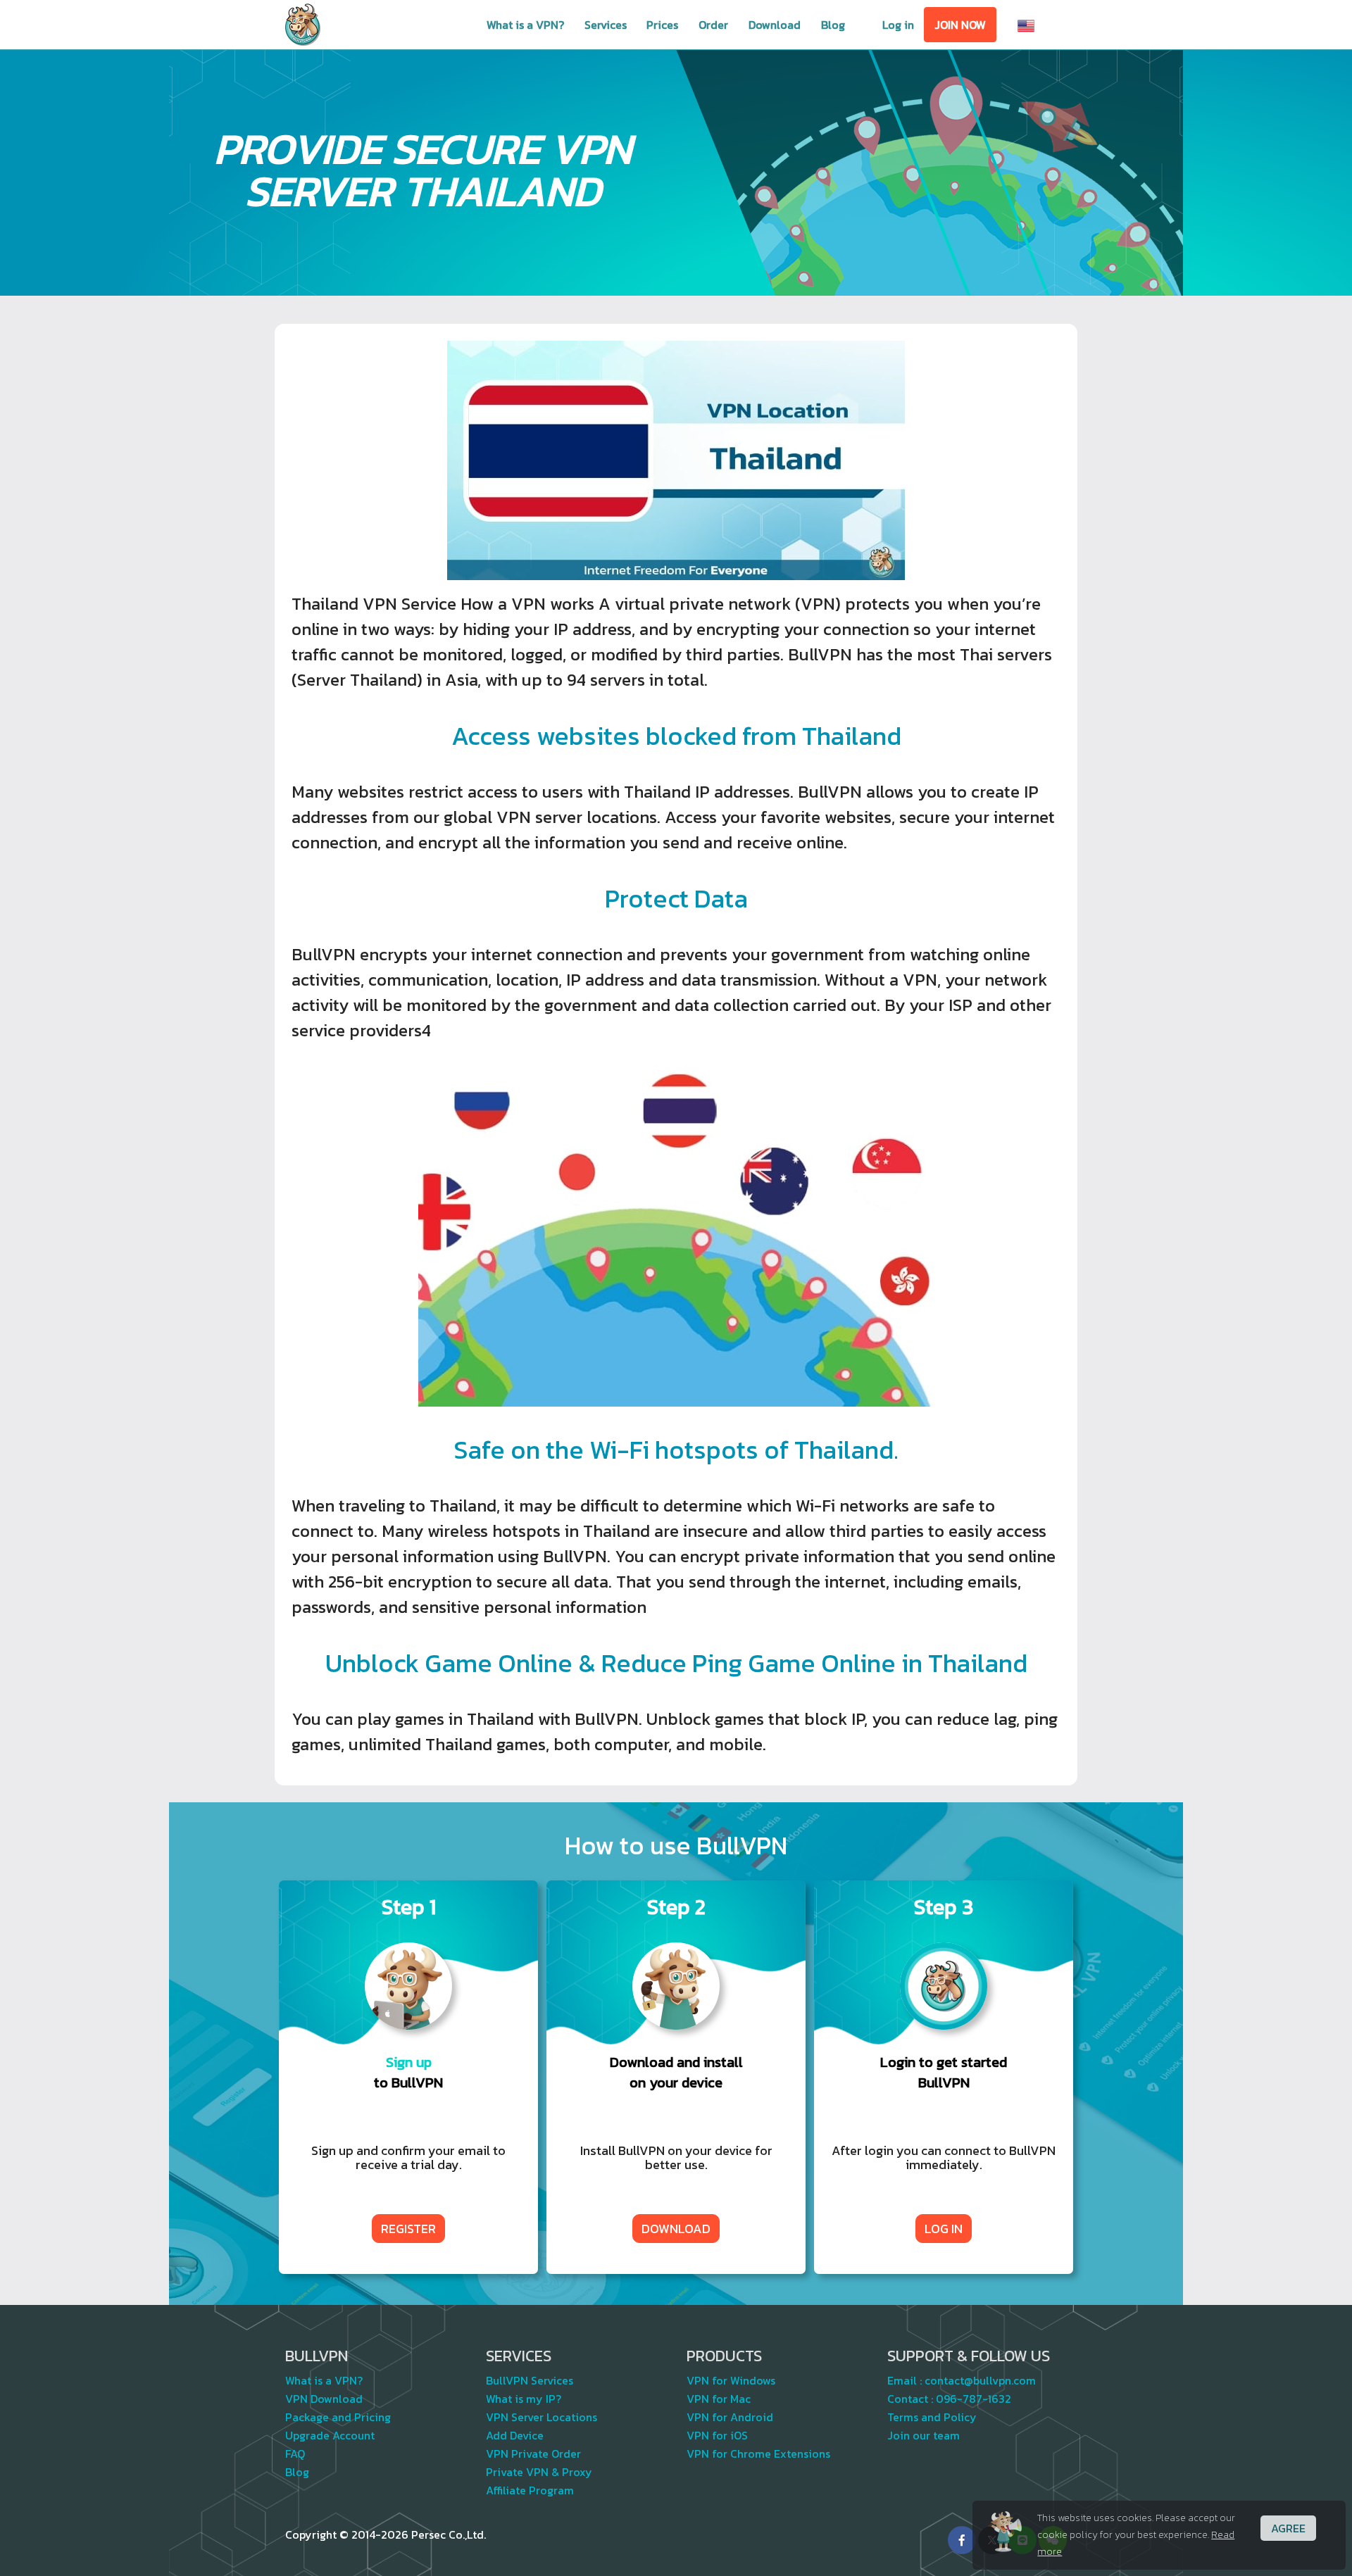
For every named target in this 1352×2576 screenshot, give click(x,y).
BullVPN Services (529, 2380)
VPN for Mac (719, 2398)
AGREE (1288, 2528)
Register (408, 2228)
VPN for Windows (731, 2380)
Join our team (923, 2435)
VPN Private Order (533, 2453)
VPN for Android (730, 2416)
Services (605, 24)
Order (713, 24)
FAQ (295, 2453)
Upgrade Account (330, 2435)
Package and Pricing (338, 2416)
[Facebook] (962, 2540)
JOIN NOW (960, 24)
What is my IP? (523, 2398)
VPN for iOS (717, 2435)
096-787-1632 (973, 2398)
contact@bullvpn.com (980, 2380)
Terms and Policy (932, 2416)
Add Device (515, 2435)
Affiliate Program (530, 2490)
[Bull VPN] (302, 24)
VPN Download (324, 2398)
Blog (833, 24)
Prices (662, 24)
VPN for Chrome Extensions (758, 2453)
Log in (898, 24)
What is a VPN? (525, 24)
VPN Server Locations (541, 2416)
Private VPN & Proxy (539, 2471)
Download (775, 24)
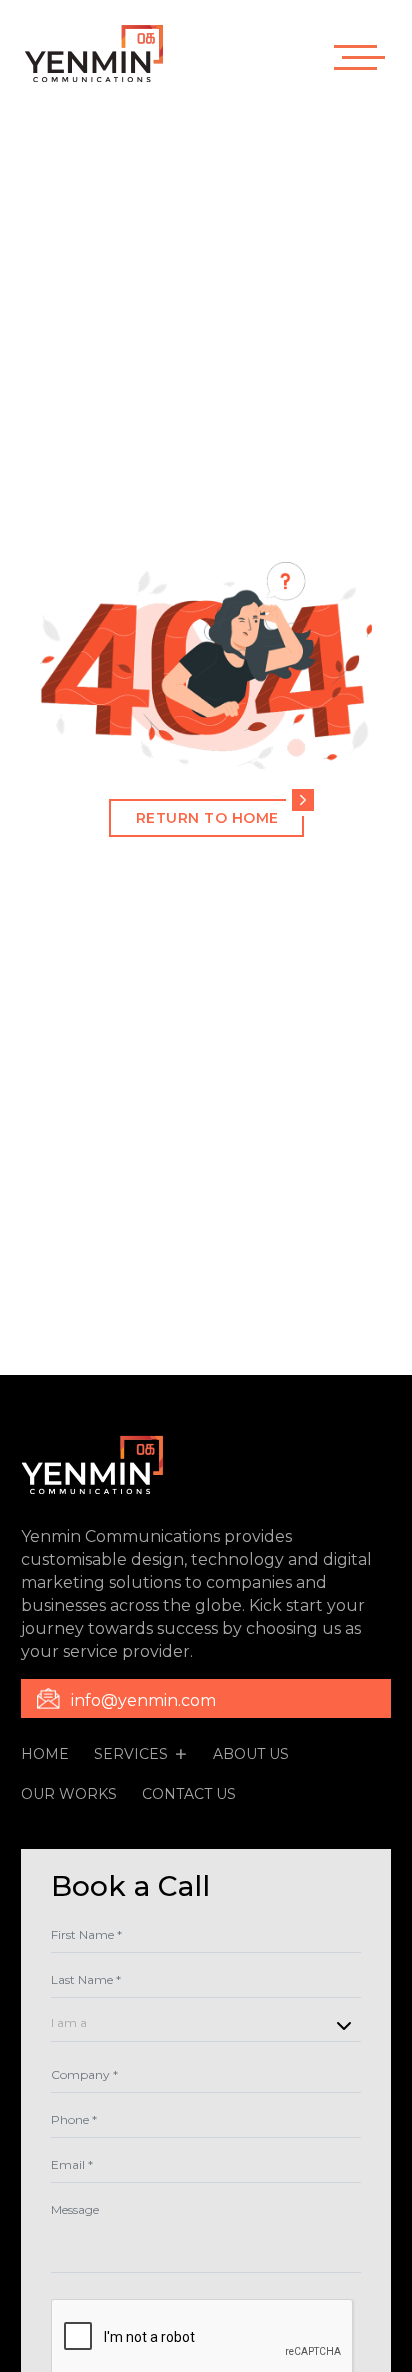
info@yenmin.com (143, 1700)
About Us (251, 1754)
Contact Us (189, 1794)
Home (45, 1754)
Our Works (69, 1794)
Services (131, 1754)
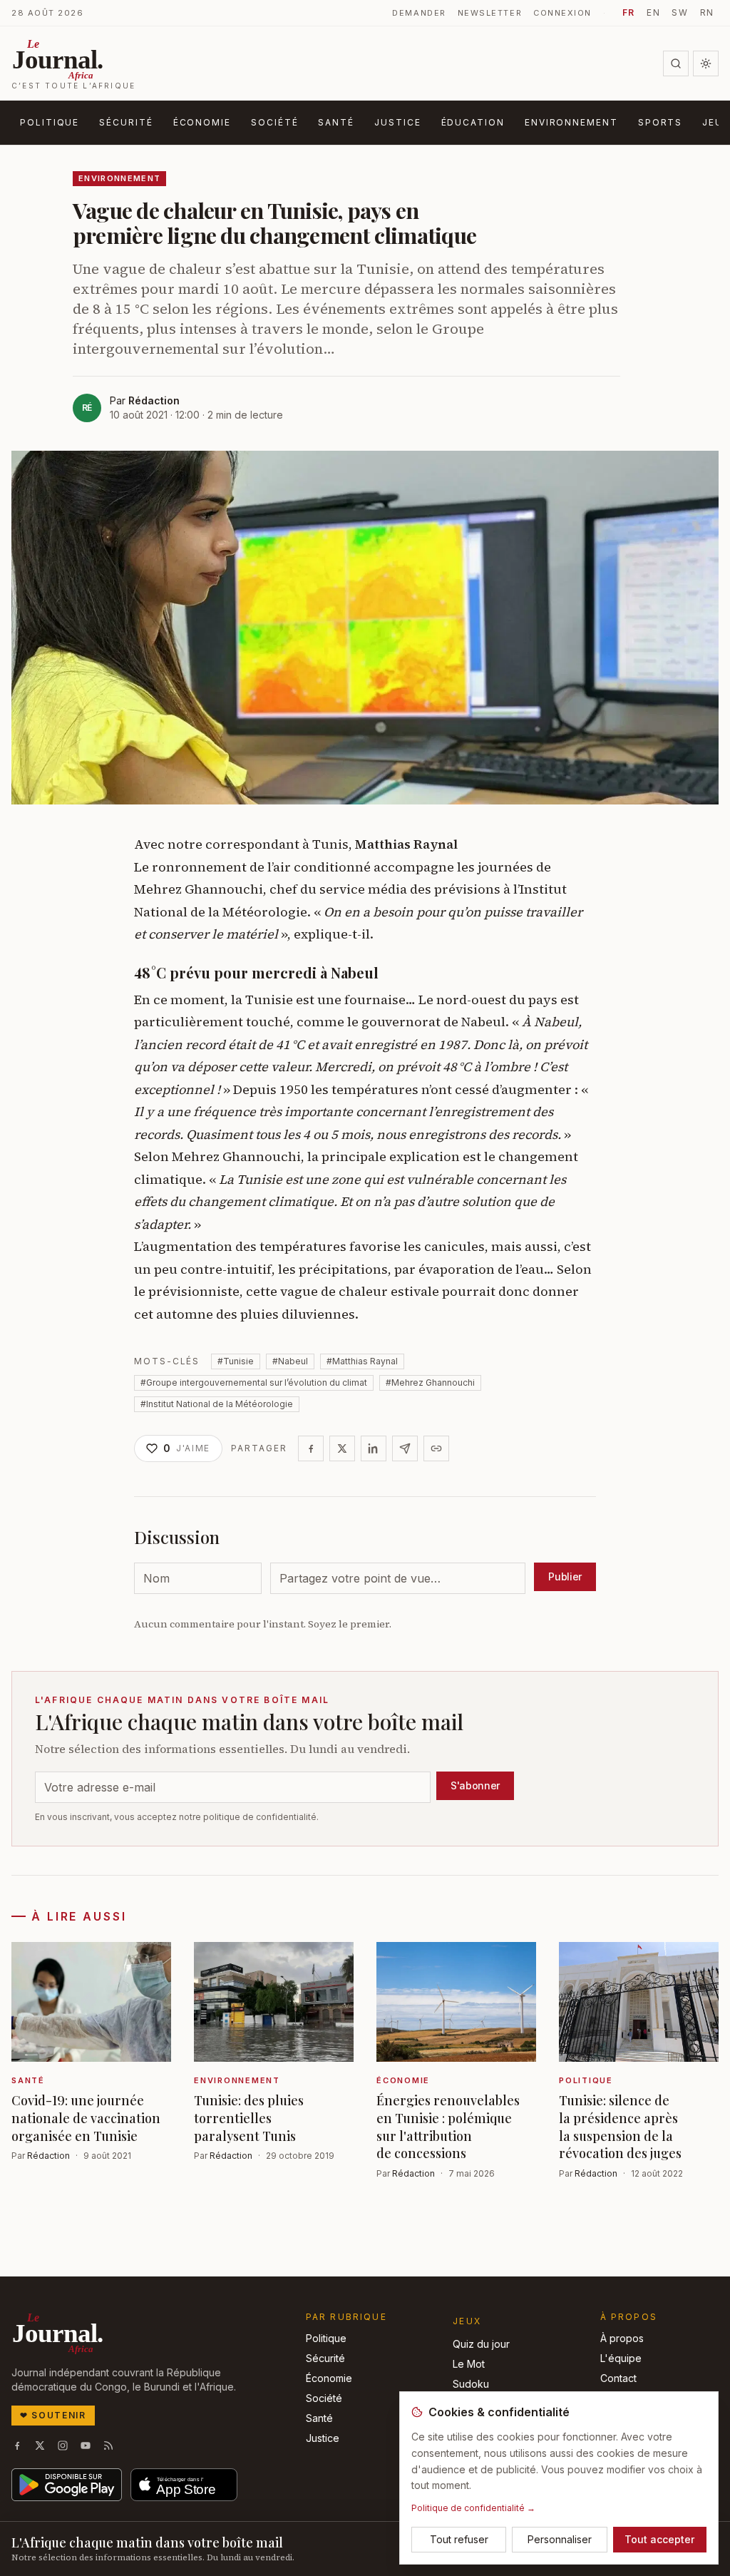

------------------------------------------------------------------------

TASK STATEMENT: Among the entries above, how many lines include the word "Private"? Reply with the number only.

RESULT BELOW: 2